The Clean Air Act (CAA)

The CAA was passed by Congress in 1970 and signed into law by President Nixon. This Act is the basic Federal law for controlling toxic air pollution. It requires EPA to keep an up-to-date list of industrial pollutants that are hazardous to human health, and set an emission standard for each “with an ample margin of safety.” Under the law, EPA prepares minimum pollution standards, and States prepare implementation plans showing how these standards will be attained. States issue permits for the release of listed pollutants into the atmosphere, and take samples to evaluate the State’s air quality. Of the 320 toxic air pollutants named in the act, EPA has to date completed regulations governing only 7, in large part because industry protests have resulted in legal precedents requiring costly and lengthy scientific studies to show that a pollutant has harmful effects at a certain level.

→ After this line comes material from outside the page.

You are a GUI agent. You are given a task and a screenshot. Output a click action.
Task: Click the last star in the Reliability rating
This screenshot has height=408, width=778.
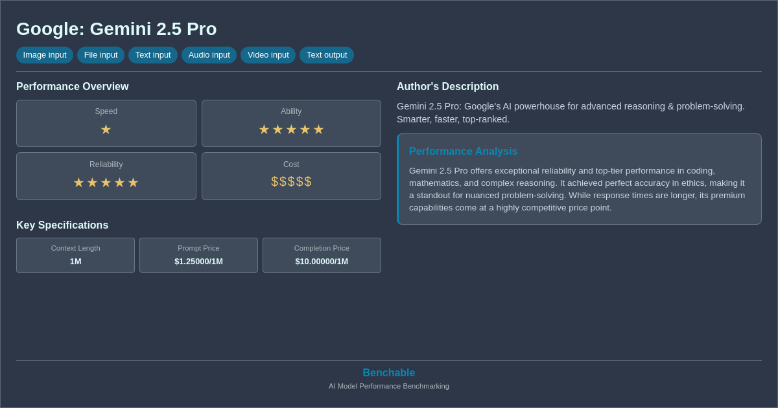134,183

The CAA was expanded, with its central public health approach reaffirmed, under Presidents Carter and Bush. The CAA requires EPA to review public health standards for six major air pollutants every 5 years. Under the law, the standards must be set to “protect public health with an adequate margin of safety” and be based only upon a consideration of public health, with cost factors coming into account only during the implementation phase. EPA recently completed the scientific review for five of the six pollutants and has set new, updated standards for only two of these—ozone and particulate matter.